Listening to people that had been brought up differently than me, that had a way of looking at life that I had never heard of before. Looking for a new library, getting signed up for my new card, and seeing a whole new room of books unknown to me before. Making new friends, finding a friendly neighbor, finding the best bank, best grocery store.
This has been the pattern of my life. Always the urge to see down the road, over the next hill, wondering what life had to offer if I went looking.
And so I did go looking. Lived in so many different places that I have to stretch a long ways back to remember them all.
Georgia, Indiana, Michigan, Florida, Colorado, New Mexico, Wyoming, Montana…the farther I went west the more I loved it. Freedom from the restrictions that bind us all in our state of birth, of growing up around relatives who expected us to live as our families had always lived.
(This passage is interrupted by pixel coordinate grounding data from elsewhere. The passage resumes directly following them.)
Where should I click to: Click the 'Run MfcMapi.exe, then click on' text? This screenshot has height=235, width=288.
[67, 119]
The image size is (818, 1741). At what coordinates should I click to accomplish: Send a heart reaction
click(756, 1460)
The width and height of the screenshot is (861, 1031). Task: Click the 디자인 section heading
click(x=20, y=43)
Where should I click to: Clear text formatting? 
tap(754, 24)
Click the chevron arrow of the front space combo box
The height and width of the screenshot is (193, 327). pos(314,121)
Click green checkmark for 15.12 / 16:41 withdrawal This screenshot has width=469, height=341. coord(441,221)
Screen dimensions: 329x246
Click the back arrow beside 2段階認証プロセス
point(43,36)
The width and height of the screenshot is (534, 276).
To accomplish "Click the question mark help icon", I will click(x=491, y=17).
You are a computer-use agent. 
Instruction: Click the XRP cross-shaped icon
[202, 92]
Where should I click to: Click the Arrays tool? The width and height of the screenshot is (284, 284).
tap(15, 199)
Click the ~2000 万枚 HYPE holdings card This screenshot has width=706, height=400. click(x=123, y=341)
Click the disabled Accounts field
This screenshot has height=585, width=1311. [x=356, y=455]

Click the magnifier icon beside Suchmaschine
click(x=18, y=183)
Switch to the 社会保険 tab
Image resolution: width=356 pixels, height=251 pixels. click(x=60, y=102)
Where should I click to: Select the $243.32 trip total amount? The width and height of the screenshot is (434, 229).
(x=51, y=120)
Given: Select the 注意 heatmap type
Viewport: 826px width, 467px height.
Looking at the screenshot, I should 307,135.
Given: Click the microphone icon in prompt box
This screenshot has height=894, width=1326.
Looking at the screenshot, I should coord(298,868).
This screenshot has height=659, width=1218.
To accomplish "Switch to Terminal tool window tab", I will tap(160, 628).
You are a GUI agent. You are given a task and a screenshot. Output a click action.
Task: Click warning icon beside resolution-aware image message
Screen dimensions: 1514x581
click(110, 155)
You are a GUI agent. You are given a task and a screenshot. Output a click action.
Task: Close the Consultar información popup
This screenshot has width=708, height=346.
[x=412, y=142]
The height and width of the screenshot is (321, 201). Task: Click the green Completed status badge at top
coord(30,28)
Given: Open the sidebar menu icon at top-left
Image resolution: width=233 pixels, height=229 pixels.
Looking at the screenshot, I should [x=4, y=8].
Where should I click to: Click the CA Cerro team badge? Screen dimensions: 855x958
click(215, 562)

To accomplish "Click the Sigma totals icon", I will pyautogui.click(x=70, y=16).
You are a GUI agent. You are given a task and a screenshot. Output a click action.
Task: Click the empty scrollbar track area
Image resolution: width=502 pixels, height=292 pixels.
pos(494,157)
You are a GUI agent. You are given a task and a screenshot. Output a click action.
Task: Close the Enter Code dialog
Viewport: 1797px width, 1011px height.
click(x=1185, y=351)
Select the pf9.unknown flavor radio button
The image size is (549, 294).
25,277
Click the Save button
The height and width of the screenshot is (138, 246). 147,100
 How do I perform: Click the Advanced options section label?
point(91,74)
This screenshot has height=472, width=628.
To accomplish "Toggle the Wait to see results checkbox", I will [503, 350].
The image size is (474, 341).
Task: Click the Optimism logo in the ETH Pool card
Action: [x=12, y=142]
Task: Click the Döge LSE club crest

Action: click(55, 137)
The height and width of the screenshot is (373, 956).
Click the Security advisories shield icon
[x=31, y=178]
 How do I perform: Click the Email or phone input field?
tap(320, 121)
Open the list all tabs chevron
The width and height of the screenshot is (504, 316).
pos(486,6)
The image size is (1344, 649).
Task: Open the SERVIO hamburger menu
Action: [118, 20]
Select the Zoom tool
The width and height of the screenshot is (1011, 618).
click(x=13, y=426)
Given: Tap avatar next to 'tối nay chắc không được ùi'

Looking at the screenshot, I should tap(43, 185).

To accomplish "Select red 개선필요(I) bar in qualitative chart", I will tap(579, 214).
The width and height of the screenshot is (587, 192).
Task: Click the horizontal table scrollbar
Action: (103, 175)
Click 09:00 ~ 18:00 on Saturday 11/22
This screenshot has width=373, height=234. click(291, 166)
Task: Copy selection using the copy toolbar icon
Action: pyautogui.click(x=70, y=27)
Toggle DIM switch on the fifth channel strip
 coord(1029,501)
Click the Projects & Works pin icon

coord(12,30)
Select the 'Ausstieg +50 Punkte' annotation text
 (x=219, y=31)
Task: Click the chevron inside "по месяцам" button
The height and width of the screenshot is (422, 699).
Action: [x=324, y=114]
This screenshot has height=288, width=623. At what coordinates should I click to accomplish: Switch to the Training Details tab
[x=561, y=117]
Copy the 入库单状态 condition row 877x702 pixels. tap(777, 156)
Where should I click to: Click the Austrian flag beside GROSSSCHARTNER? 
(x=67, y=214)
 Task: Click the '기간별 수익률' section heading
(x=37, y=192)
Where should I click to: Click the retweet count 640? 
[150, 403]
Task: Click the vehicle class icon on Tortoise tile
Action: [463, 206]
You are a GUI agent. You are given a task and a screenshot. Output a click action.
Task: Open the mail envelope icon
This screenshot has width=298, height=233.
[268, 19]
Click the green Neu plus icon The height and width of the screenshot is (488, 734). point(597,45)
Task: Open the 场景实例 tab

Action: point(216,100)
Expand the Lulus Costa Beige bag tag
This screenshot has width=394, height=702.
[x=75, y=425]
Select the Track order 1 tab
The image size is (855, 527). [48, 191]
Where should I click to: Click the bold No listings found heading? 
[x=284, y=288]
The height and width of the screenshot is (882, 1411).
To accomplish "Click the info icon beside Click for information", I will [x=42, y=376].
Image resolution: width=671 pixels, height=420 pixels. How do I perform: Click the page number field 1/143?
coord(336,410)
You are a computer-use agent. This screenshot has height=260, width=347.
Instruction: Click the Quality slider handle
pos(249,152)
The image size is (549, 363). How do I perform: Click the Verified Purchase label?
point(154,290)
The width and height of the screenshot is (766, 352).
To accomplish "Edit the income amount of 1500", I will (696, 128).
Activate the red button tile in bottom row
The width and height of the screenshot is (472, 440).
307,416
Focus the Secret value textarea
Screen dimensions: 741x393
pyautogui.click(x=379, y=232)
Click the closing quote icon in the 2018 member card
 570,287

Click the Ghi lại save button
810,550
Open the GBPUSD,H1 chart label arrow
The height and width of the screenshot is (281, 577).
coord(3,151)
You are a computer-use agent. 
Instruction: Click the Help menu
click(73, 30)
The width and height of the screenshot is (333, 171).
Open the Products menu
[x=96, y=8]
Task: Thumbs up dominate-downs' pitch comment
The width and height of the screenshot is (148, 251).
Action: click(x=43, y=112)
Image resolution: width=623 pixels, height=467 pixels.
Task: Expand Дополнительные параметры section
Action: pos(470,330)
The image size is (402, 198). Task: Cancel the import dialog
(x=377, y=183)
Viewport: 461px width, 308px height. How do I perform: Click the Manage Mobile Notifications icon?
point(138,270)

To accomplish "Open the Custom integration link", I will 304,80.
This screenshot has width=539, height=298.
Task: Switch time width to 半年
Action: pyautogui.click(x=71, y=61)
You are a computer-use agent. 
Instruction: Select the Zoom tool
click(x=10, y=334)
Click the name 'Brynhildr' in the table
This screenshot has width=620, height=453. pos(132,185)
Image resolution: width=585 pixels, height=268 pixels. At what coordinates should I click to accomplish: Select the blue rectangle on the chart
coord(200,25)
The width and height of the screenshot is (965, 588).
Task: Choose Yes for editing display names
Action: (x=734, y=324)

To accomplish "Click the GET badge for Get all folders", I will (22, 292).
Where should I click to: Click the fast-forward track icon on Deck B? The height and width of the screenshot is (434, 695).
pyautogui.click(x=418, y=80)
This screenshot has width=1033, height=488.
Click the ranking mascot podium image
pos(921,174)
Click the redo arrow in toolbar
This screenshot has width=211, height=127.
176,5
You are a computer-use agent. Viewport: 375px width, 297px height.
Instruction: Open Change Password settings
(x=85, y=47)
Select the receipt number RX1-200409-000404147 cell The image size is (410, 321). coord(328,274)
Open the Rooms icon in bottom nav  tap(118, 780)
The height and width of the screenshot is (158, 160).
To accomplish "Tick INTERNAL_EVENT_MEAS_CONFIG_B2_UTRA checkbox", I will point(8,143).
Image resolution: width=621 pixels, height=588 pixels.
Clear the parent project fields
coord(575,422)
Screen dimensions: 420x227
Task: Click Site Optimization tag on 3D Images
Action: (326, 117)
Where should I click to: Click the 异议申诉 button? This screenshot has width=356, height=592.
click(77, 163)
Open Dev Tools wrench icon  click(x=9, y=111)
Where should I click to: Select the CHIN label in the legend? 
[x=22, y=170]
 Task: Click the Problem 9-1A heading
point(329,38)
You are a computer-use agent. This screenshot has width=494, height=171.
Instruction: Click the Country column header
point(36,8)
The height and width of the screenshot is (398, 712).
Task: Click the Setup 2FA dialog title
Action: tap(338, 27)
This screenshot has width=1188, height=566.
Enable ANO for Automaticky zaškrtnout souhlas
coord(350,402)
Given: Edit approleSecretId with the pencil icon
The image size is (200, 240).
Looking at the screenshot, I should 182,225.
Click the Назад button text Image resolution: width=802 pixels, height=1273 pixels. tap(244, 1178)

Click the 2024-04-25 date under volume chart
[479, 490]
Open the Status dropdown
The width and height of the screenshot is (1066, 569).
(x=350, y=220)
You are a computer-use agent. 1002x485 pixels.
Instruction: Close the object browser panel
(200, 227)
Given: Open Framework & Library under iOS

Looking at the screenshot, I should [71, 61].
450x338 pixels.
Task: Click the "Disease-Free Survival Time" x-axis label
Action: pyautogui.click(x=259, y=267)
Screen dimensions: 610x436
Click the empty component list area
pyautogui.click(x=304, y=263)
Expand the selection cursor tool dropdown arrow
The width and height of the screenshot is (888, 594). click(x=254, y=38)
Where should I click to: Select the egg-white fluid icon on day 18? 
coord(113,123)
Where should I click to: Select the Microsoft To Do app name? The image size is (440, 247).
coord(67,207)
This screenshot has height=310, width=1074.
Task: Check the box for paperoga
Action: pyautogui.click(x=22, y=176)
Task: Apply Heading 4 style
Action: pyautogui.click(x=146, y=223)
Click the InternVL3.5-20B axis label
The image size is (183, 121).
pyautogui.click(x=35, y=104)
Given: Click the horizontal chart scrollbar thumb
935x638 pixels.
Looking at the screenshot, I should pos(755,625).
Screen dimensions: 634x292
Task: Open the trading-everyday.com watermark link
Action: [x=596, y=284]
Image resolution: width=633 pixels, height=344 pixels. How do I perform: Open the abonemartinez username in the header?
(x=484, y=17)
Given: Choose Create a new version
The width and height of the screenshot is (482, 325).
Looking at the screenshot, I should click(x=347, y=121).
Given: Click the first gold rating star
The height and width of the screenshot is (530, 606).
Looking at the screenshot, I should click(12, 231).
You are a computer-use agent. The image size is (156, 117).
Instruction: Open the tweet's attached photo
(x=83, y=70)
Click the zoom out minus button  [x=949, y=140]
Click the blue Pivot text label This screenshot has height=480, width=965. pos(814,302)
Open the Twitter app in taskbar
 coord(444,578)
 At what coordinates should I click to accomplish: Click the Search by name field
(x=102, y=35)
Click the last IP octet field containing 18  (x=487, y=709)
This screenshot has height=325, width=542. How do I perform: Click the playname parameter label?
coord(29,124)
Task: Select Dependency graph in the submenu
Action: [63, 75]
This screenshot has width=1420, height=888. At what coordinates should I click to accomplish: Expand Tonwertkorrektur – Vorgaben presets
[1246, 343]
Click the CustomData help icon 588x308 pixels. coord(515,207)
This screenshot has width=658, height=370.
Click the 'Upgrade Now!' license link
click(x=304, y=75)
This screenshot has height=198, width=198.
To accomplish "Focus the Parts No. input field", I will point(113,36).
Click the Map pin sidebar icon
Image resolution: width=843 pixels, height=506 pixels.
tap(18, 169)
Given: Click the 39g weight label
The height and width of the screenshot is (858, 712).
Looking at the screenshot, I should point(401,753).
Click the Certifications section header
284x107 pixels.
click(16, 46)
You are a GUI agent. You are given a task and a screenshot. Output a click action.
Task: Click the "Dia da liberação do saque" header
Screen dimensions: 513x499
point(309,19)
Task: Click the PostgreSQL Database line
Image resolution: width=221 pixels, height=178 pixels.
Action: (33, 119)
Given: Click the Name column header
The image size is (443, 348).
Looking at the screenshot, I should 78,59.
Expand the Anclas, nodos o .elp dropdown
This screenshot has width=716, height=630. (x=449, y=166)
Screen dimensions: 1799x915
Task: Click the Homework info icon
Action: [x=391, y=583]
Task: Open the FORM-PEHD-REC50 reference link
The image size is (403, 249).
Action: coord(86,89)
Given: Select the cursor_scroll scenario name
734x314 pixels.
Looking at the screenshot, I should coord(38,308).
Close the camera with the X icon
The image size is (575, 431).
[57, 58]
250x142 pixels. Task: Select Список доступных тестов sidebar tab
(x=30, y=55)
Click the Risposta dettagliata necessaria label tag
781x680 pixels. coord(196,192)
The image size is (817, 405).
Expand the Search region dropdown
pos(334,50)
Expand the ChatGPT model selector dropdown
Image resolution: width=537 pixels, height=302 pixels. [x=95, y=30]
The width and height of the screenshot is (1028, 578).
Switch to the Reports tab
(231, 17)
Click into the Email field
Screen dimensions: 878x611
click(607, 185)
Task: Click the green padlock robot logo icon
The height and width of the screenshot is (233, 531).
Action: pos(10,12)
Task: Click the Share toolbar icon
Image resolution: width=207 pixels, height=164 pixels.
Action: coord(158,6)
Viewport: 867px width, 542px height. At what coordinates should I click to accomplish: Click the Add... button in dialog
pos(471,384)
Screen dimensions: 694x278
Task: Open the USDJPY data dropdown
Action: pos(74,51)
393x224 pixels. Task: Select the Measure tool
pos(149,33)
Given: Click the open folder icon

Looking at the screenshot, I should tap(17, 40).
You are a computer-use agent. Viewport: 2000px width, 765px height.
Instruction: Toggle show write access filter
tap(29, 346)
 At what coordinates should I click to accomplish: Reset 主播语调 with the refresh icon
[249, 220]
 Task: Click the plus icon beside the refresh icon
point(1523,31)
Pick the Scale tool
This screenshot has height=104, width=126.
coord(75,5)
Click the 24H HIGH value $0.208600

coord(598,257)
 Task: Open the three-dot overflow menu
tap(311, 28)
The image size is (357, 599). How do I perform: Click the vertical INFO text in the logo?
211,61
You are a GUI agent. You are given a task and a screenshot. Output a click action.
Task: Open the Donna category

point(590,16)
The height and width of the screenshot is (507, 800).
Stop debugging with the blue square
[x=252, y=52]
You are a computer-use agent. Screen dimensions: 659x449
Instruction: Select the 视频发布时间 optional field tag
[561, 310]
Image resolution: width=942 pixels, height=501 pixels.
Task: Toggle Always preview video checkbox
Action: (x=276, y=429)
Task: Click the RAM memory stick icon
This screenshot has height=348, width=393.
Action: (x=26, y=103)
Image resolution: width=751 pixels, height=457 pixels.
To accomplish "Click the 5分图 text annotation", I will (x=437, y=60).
Maybe the restrictions were only in my mind. I don’t know. But the air was bigger and broader and more open wherever I went, and so I traveled and moved, and saw the world in a new and vital way. Each new move was to a new culture and a new life style, and I thrived on it.
And now I am returned to the land of my birth, and I still travel and I still think of all of the places I have been, but somehow I have come full circle. My children have scattered to their own destinies. They have traveled and made their own homes in many different places also. Did I instill this wanderlust in them”? Or is it just the way that Americans are, always looking over the next hill, wanting to be their own person, looking for the end of the rainbow? We seem to be a restless people, not content to rest on our laurels, no matter what our ages.
Looking back, this is where I am right now,and also looking forward to where I’ll be tomorrow. I must never lose the sense of adventure or life will become complacent and dull. There is always another place over the next hill that awaits us all, another group of people to meet who have a new way of looking at things.
We cannot afford to relinquish the past or the future for that is where our understanding lies. We must keep our zest for living to use as a warm and comforting blanket, allowing us to enjoy our days.